■ **What you need to do**
Output all entries precisely and leave out the pictures.

-- -- --

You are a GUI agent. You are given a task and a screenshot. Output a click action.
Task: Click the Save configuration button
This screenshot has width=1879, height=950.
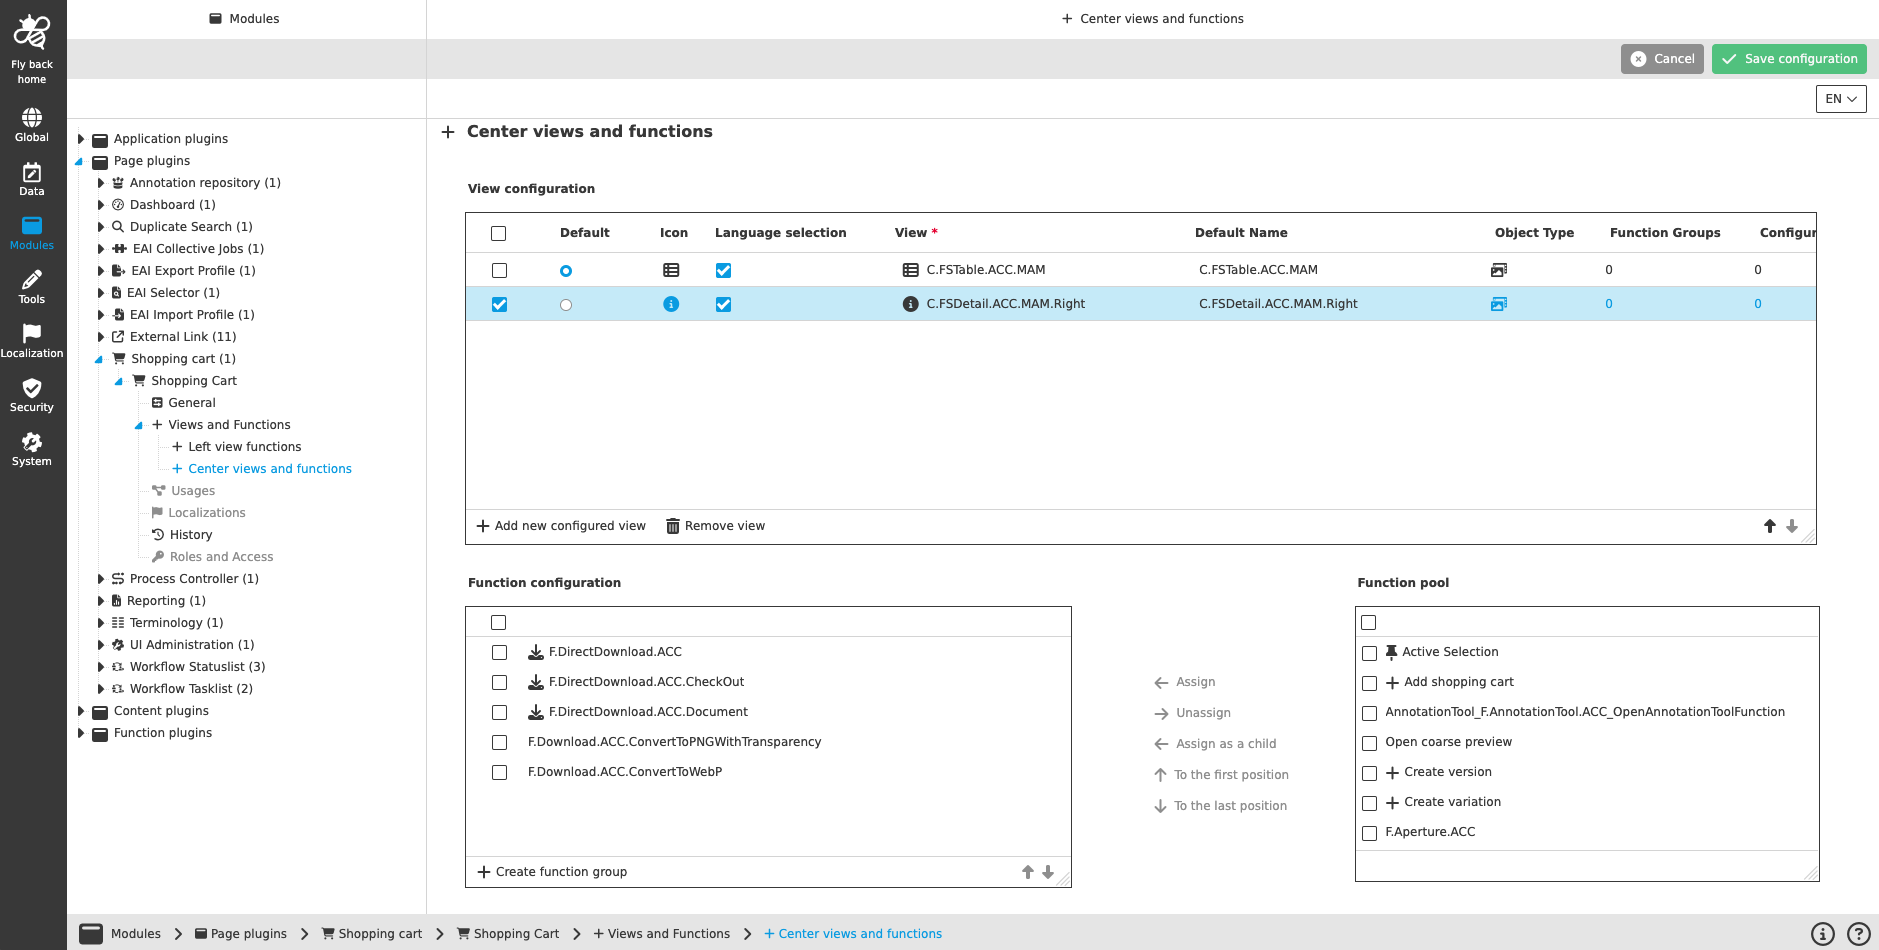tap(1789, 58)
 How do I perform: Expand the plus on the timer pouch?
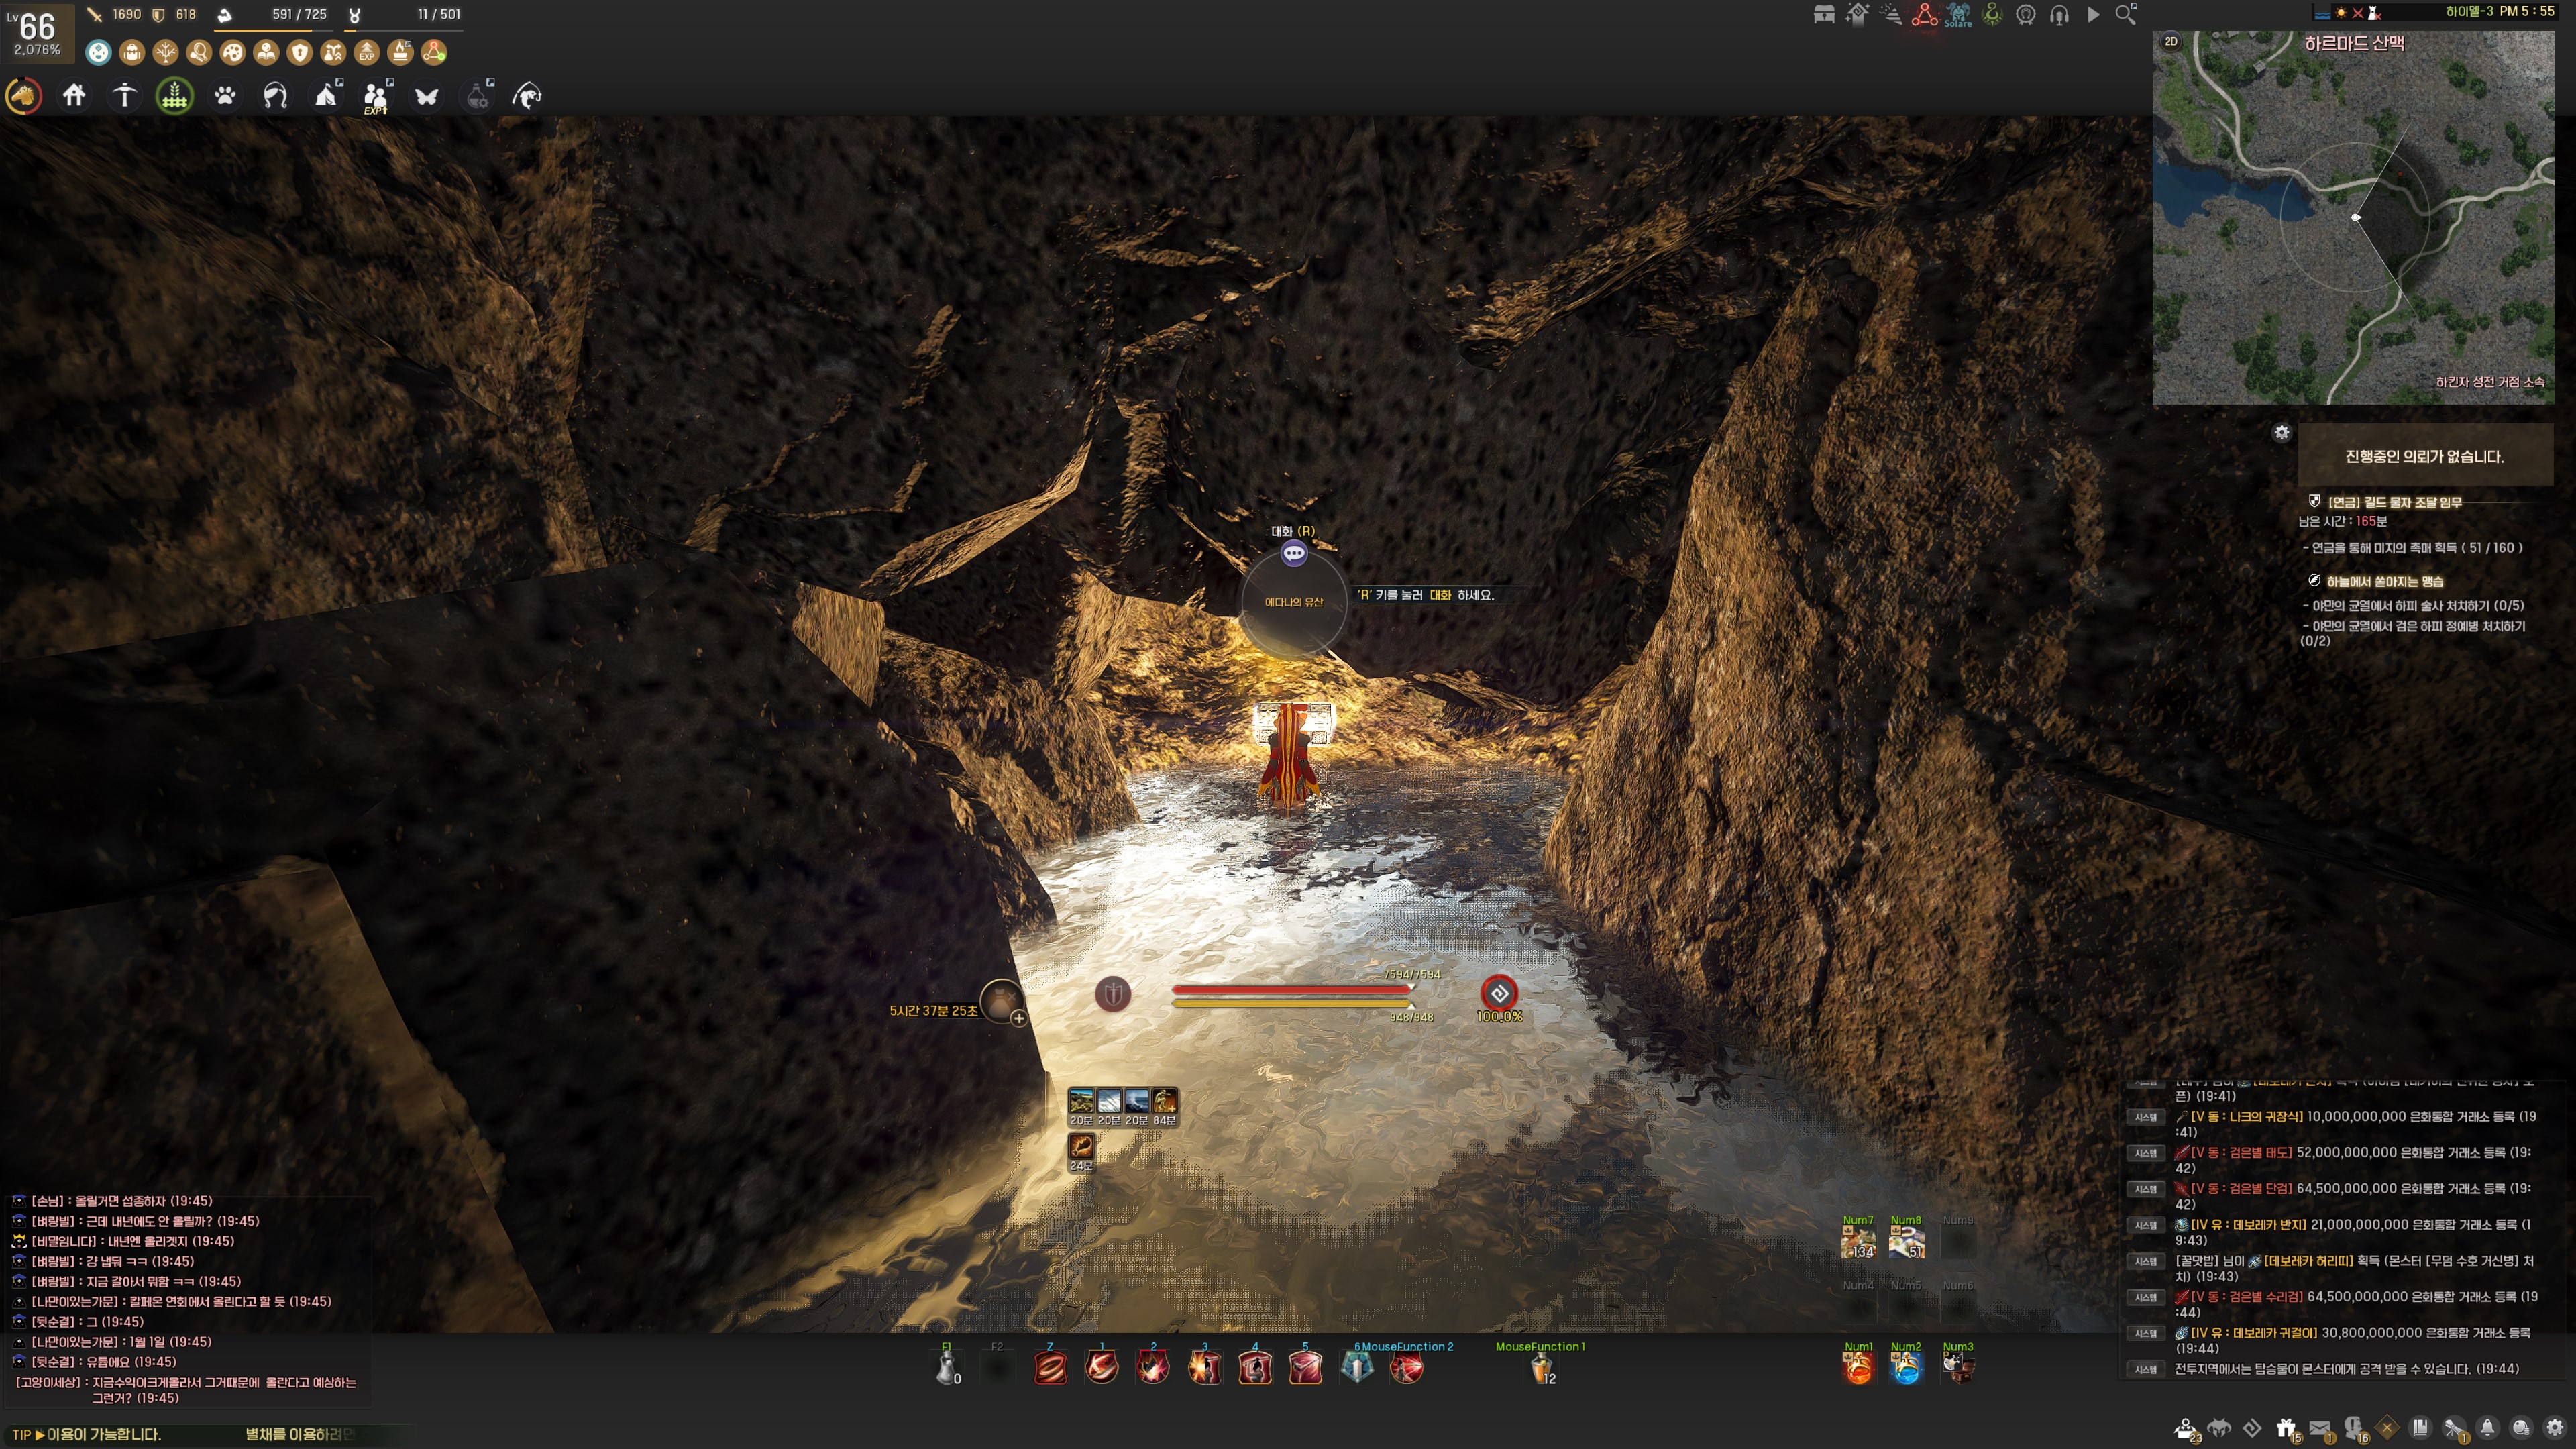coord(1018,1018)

-- -- --

■ **Solution**
You are a GUI agent. You are given a task and a screenshot. Output a click action.
Task: Click the Save configuration button
This screenshot has width=1879, height=950.
tap(1789, 58)
 How do I perform: Expand the plus on the timer pouch?
coord(1018,1018)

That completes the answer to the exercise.